[PROBLEM DETAILS] Print, exactly and without pictures, the lines from the one where "The height and" appears down to the end of the entries.

[MATERIAL SUPPLIED]

-------

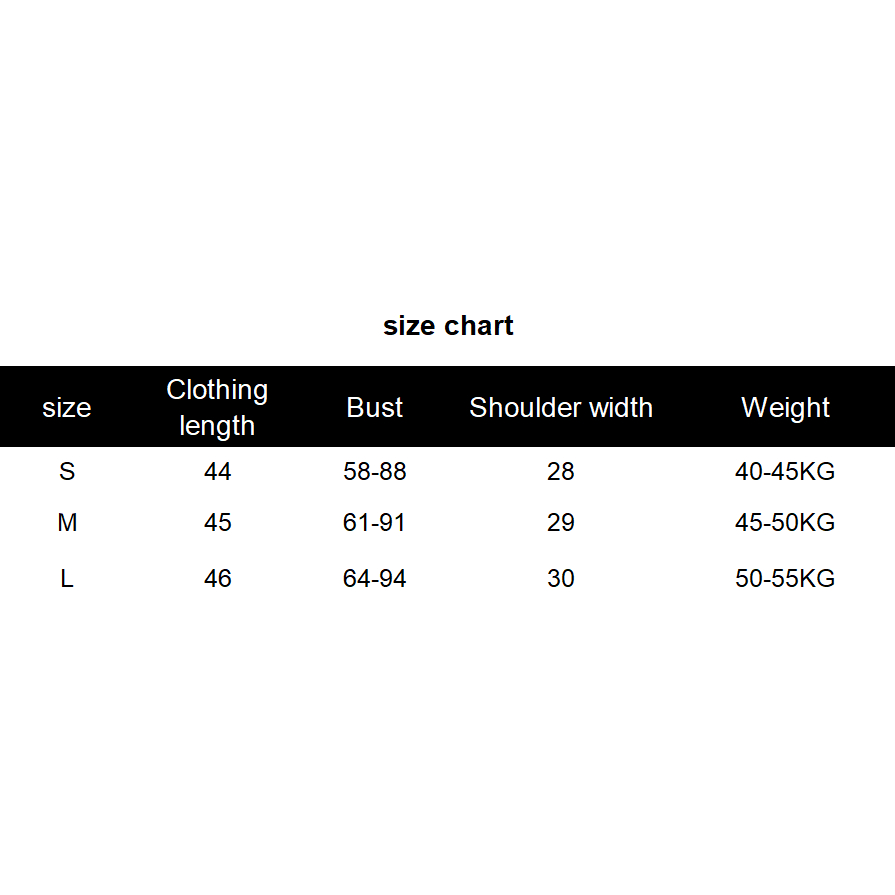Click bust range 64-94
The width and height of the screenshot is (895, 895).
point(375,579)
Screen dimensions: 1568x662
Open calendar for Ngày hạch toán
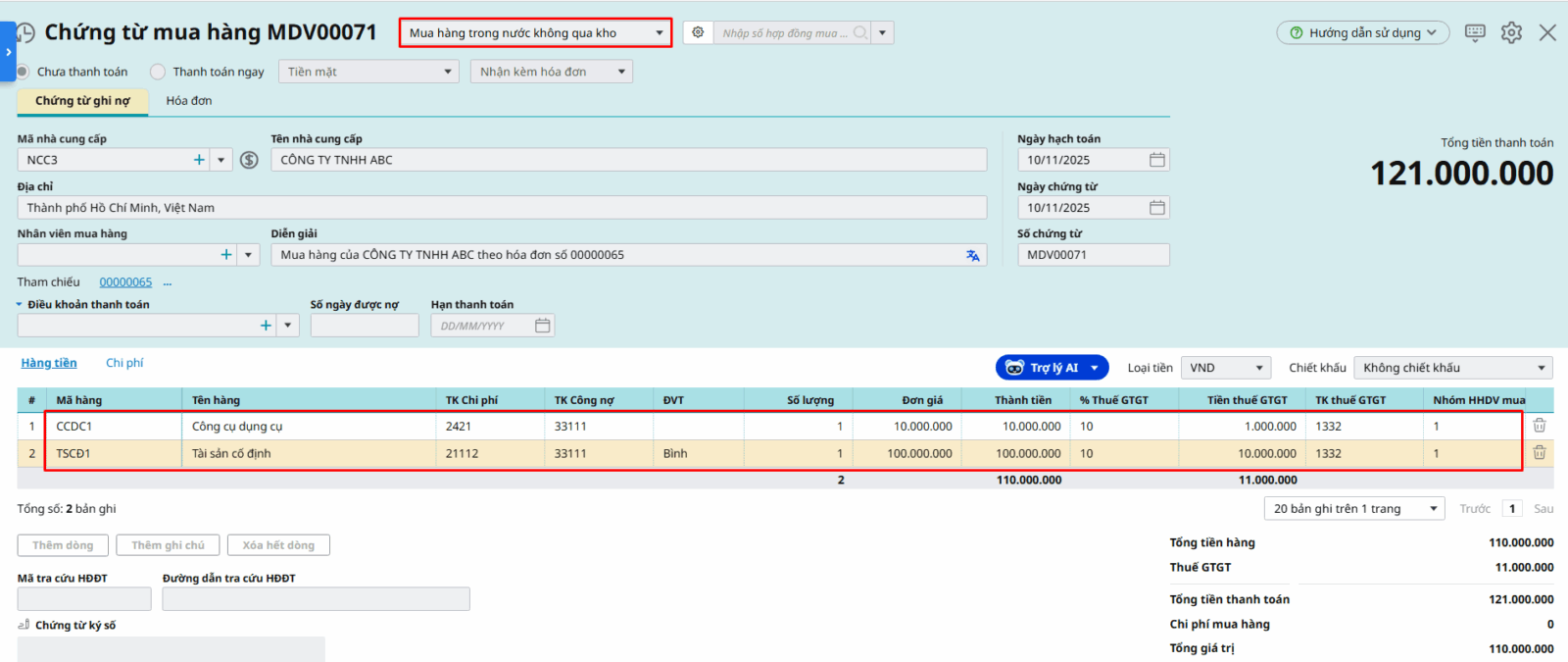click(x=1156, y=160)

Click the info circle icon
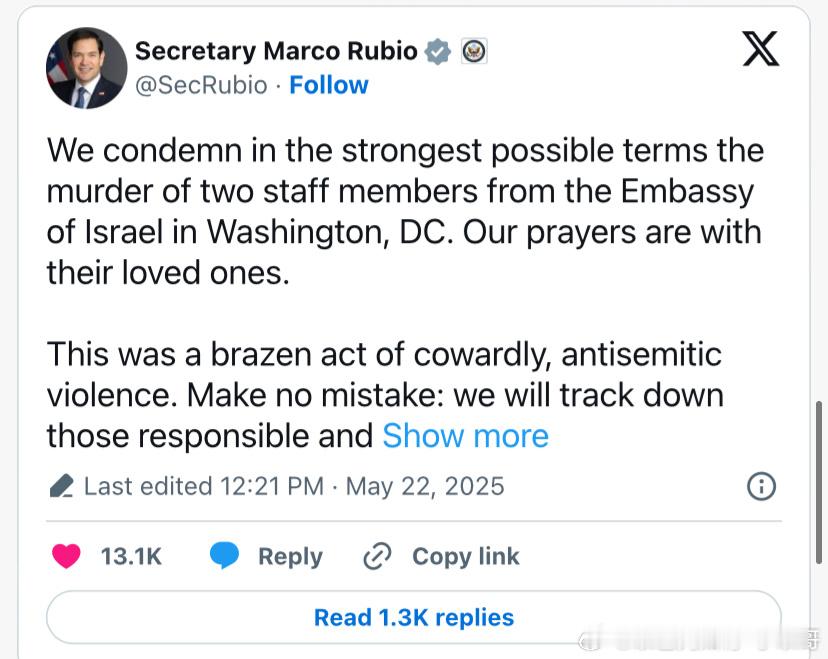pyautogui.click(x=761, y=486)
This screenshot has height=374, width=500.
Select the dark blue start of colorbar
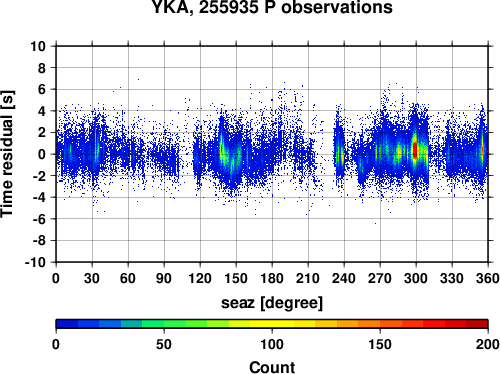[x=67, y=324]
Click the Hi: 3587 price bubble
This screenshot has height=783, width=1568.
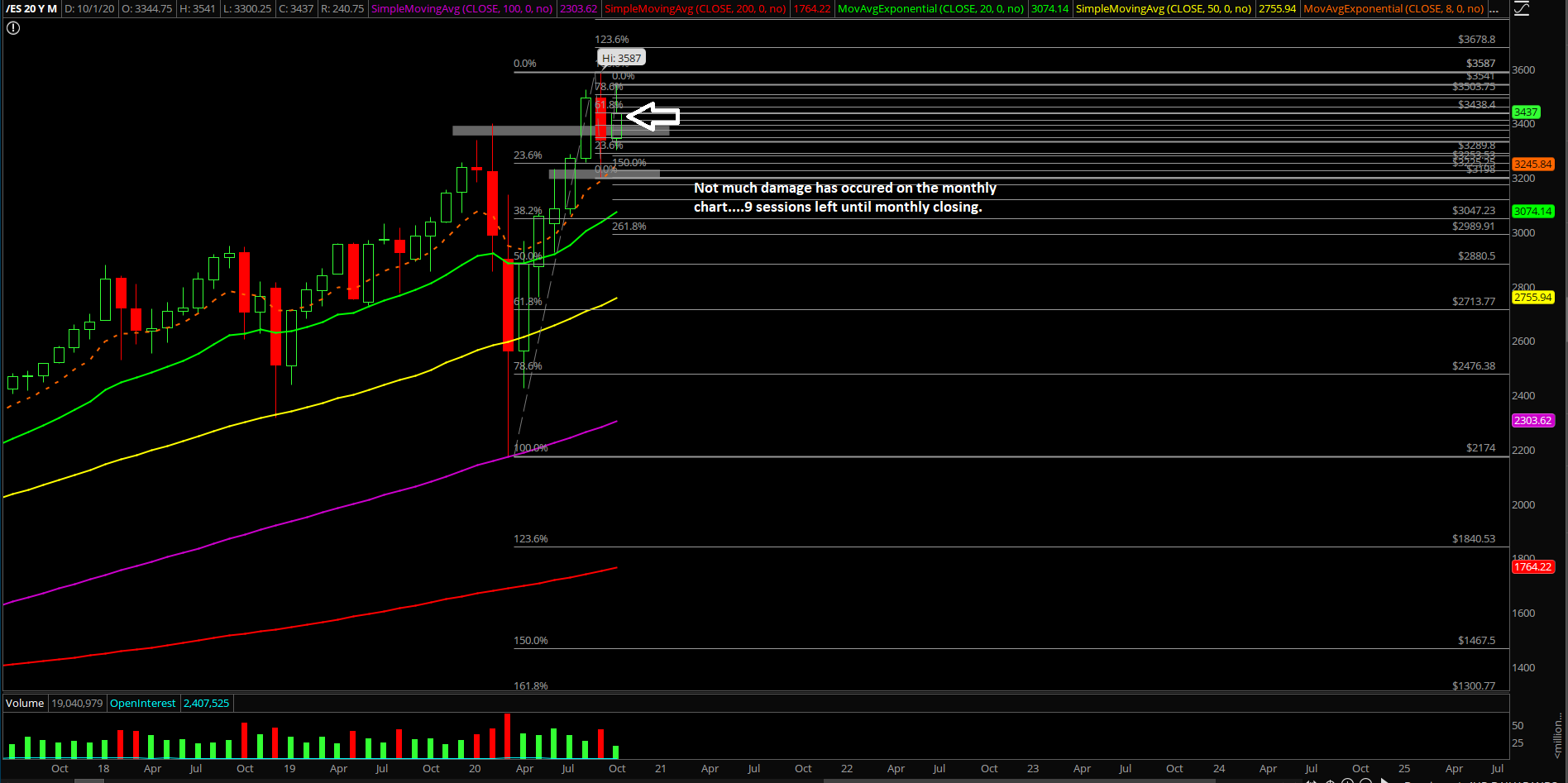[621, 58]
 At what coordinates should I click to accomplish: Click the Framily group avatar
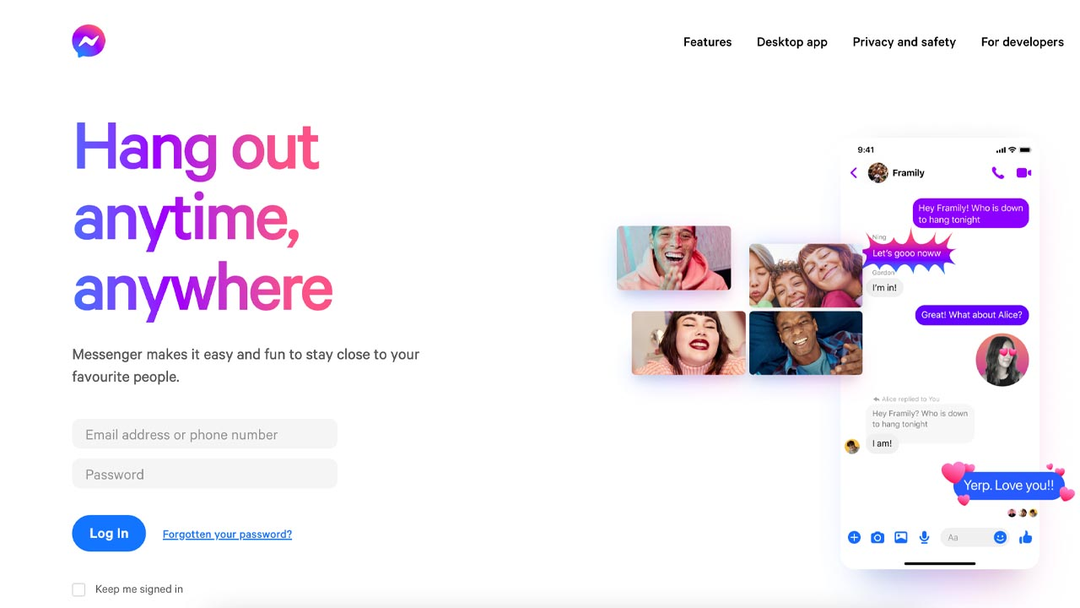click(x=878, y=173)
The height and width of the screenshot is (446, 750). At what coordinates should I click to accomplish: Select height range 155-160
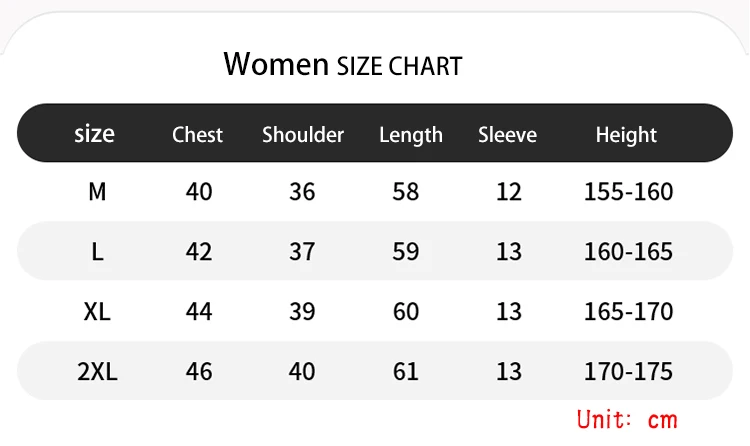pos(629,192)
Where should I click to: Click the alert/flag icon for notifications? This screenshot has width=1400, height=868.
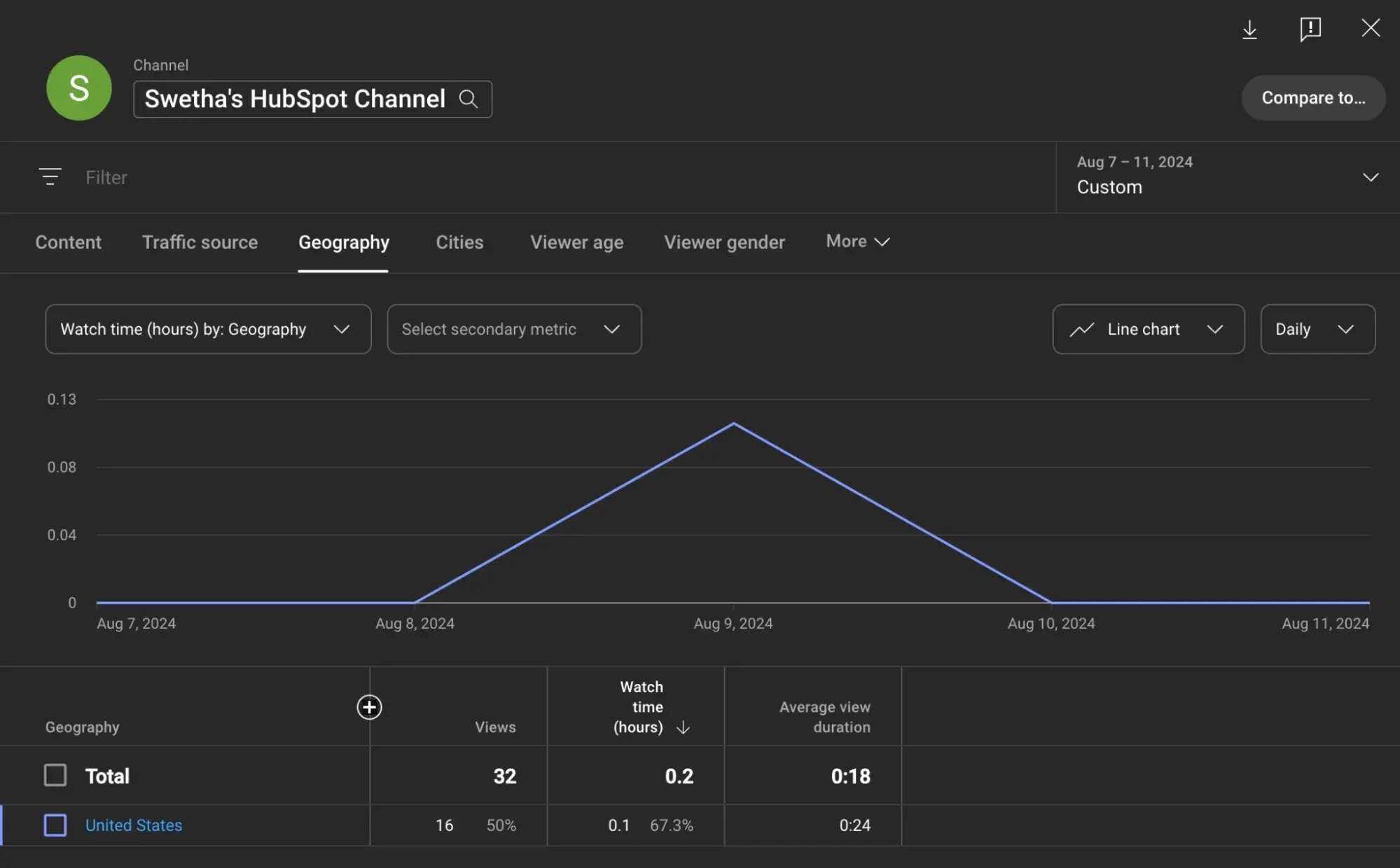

-------

[SOLUTION FOR THIS EXERCISE]
The height and width of the screenshot is (446, 750). At what coordinates should I click to accomplish: Select height range 155-160
pos(629,192)
Where should I click to: Click the alert/flag icon for notifications? This screenshot has width=1400, height=868.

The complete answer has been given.